● **PROBLEM STATEMENT**
For the data below, give again exactly the lines from the one containing "Image resolution: width=377" through the one containing "You are a computer-use agent. Image", both ends included, and no others.

+-------+

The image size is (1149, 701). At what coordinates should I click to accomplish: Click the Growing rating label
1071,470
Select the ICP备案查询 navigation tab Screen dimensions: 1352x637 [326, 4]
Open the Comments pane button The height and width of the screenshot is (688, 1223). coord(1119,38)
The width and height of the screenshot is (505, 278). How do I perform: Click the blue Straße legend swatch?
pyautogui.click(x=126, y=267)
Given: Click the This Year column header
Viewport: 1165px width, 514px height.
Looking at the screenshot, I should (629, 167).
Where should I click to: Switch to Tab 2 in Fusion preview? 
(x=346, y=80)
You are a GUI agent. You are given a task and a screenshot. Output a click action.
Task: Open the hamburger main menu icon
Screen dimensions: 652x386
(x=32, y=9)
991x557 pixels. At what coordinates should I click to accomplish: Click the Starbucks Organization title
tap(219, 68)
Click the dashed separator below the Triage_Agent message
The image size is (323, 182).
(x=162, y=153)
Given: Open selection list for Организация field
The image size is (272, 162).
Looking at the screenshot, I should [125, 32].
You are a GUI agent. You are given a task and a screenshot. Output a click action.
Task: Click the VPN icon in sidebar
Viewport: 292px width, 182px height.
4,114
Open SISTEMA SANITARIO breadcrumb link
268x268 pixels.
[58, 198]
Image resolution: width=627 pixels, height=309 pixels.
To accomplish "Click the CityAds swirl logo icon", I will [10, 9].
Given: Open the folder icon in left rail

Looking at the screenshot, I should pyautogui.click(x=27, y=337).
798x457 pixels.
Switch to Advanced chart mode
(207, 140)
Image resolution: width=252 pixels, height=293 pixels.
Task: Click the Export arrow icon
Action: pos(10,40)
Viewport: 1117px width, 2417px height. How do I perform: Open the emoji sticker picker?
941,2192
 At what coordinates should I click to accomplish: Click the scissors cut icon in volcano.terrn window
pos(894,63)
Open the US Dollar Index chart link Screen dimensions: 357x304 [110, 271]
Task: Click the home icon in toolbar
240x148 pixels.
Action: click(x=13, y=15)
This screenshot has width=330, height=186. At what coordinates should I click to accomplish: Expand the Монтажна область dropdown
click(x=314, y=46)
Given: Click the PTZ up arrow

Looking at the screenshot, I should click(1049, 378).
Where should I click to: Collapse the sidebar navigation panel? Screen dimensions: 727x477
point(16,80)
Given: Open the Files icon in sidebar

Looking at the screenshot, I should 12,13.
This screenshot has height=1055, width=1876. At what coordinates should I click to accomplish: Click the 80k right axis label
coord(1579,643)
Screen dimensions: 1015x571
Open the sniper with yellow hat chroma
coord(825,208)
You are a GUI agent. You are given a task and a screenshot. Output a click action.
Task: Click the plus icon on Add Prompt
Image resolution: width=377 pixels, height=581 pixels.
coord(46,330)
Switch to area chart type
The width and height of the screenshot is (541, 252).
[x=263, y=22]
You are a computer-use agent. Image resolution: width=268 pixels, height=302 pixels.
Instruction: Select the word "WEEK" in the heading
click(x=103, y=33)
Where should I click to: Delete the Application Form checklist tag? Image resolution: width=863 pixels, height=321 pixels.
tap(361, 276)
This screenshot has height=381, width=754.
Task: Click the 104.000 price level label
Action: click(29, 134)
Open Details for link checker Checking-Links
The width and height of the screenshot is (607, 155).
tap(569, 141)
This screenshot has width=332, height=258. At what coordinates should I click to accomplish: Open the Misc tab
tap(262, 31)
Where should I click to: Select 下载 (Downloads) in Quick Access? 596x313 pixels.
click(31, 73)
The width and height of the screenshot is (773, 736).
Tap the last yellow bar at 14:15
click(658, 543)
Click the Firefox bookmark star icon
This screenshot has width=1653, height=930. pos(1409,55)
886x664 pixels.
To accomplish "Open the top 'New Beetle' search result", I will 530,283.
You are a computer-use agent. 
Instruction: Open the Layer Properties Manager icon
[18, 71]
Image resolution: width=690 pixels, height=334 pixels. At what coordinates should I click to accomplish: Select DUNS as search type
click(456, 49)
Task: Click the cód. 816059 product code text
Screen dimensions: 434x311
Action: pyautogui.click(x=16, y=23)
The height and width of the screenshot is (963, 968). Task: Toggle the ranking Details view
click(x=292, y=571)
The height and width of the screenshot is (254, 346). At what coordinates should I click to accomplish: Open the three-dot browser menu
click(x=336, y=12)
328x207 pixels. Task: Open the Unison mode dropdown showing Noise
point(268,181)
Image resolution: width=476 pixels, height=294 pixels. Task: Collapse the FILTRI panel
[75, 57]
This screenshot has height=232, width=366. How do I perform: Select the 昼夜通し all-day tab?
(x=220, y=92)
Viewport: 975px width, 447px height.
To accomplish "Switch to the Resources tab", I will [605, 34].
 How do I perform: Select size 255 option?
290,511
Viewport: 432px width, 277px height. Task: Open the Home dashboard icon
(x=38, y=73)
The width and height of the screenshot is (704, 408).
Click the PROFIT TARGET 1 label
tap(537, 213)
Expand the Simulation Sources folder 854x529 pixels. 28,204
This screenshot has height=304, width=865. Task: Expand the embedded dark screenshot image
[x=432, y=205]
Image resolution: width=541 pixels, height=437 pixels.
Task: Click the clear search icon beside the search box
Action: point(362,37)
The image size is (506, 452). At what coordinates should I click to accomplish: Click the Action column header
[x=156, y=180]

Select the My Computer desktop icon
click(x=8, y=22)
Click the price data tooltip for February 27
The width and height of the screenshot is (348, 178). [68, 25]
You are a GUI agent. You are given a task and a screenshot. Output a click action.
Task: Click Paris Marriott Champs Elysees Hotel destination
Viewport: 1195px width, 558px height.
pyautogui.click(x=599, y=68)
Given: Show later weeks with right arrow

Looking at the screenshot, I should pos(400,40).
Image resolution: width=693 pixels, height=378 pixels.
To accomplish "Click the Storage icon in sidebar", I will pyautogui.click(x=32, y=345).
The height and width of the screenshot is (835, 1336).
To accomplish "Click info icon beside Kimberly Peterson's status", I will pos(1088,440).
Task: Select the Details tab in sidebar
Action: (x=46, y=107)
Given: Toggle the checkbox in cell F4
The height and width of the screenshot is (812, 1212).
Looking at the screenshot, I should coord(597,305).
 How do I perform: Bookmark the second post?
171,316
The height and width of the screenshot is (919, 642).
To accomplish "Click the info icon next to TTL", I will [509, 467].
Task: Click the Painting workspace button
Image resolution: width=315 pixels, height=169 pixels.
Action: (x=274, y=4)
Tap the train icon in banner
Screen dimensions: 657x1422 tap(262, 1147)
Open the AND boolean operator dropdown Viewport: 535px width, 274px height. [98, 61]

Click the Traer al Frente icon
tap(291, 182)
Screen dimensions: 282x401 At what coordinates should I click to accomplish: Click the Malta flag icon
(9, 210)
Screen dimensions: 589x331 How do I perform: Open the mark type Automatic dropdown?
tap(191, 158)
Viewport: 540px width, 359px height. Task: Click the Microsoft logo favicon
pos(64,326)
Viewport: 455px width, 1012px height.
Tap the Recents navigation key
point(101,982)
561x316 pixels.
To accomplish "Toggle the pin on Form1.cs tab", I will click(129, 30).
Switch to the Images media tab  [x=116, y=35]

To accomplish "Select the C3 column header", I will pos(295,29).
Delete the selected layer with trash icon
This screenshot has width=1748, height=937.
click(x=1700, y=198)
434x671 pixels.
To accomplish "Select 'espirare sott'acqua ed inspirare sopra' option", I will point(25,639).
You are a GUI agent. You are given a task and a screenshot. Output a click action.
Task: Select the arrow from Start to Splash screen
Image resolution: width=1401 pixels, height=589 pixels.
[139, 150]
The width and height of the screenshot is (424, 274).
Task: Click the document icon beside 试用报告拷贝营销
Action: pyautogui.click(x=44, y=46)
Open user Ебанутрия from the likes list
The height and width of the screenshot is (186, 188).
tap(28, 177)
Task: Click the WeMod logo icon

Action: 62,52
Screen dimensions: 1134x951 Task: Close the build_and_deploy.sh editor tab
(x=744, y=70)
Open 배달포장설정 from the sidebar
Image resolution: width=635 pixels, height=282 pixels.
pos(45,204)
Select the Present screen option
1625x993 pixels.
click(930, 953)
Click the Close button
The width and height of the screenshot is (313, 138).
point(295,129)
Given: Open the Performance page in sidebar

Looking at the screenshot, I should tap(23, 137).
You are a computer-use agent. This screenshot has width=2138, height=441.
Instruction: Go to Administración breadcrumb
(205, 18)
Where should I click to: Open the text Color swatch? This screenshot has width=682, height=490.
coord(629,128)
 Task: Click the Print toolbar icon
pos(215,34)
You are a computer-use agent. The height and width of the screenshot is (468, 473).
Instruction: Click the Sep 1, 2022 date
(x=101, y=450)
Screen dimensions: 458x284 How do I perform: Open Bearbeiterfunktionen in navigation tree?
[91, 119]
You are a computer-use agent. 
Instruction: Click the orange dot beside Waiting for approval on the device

+-------+

● **TASK OUTPUT**
Image resolution: width=377 pixels, height=581 pixels.
coord(46,330)
Switch to area chart type
The width and height of the screenshot is (541, 252).
[x=263, y=22]
You are a computer-use agent. Image resolution: width=268 pixels, height=302 pixels.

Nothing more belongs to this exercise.